The decision of the Supreme Court does not come as a surprise, save perhaps that there were as many as three dissenting judgments. It had been widely reported that the Government was expecting defeat and had prepared various forms of legislation to put before Parliament in order to start the legislative process in the hope of meeting the Prime Minister’s self-imposed deadline for issuing notice under article 50 by the end of March 2017.

What is most interesting though is that the case proceeded on the basis that notice under article 50(2) cannot be given in qualified or conditional terms and that, once given, it cannot be withdrawn (see paragraph 26 of the judgment). This was common ground between the parties. The Government’s case was that even if this common ground was mistaken, it made no difference to the outcome of the case. From a purely legal perspective, this a surprising concession to have made; if a notice under article 50(2) can be withdrawn then it is far from inevitable that the rights will be taken away.

Politically though it is more understandable. The Prime Minister has been quite clear that “Brexit means Brexit” and has refused to entertain the prospect of there being a further referendum to see if the UK really does want to leave. However, the EU Treaty does not make clear whether a notice is revocable, but there are many who argue that it is. Indeed, it is understood that there is to be a judicial review in the Republic of Ireland, organised by an English QC and financed through crowdfunding, the aim of which is to establish that notice under Article 50 is revocable and can be withdrawn and therefore to pave the way for a further referendum before the UK leaves the EU. Unlike the question before the Supreme Court though, the question of the revocability of notice would be a question of the interpretation of the EU Treaty, which is ultimately for the Court of Justice of the European Union to determine. This may also have been a factor in the Government’s decision not to touch the revocability issue as it would almost certainly have resulted in the question being referred to the European Court. This would not have gone down well with those who wished to leave and for many of whom the notion of “justice” being dispensed from a court sat in Luxembourg was distinctly unpalatable.

It seems likely that Parliament will pass an Act approving a notice under Article 50, although it remains to be seen how much opposition there is in both Houses. Once notice is served, that will start the two-year period for negotiations between the UK and rest of the EU as to the terms of departure and any replacement treaty.

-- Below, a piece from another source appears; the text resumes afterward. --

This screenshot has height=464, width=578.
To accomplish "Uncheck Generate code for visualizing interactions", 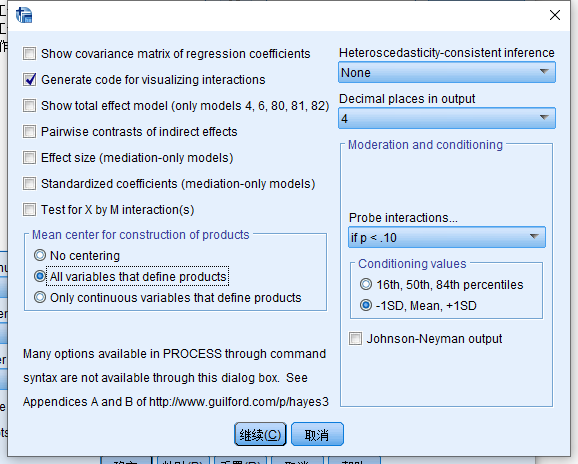I will click(29, 80).
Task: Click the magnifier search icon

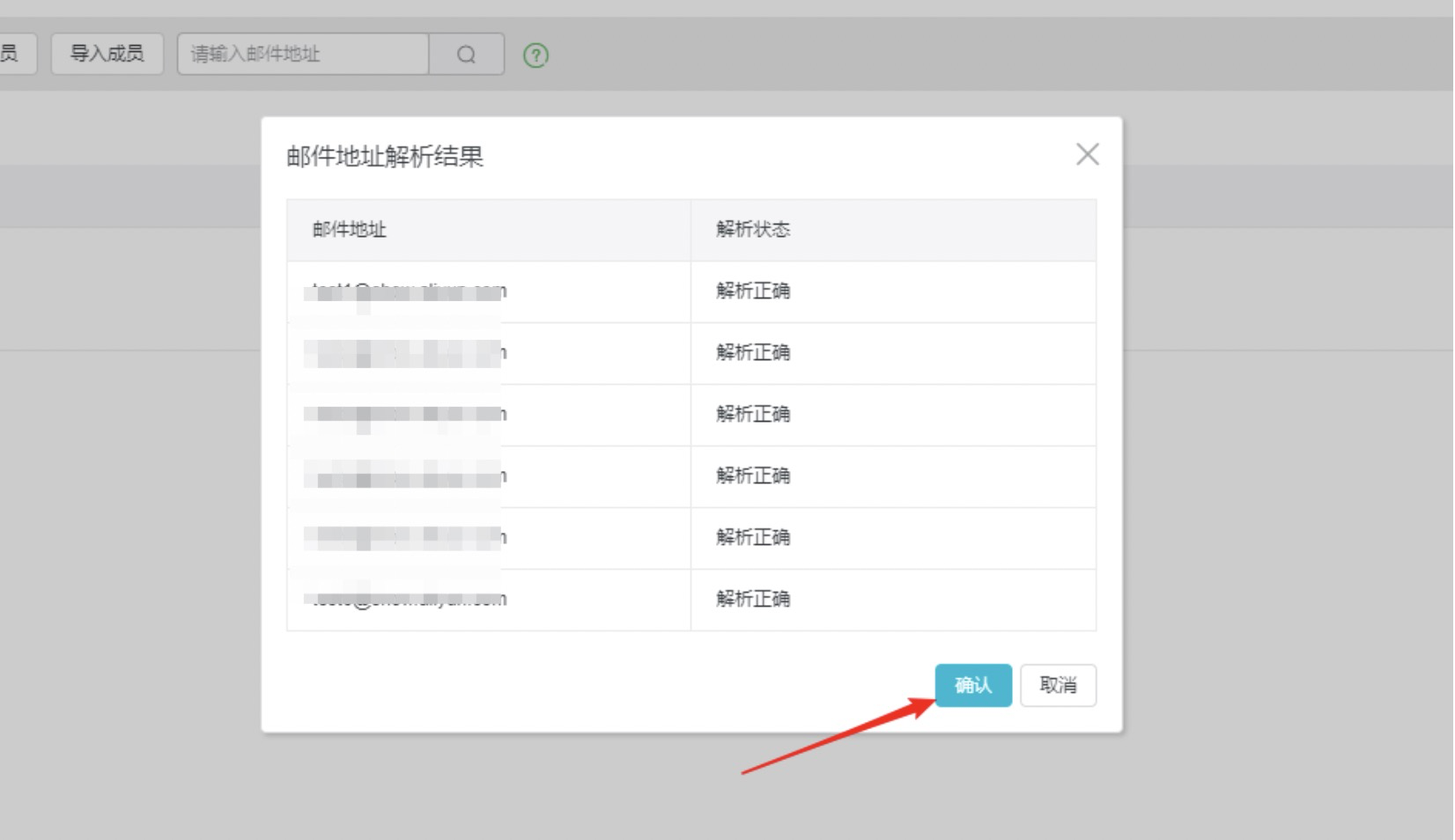Action: click(466, 55)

Those who wish to remain may wish to turn their attention to what is happening in Ireland. There are many, such as former Prime Minister, Tony Blair, and former deputy prime Minister, Nick Clegg, who consider the referendum to be part of an ongoing dialogue and who think that a further referendum should not be ruled out. If, once negotiations have started, the UK does not look likely to achieve a satisfactory exit deal the calls for a second referendum may become louder.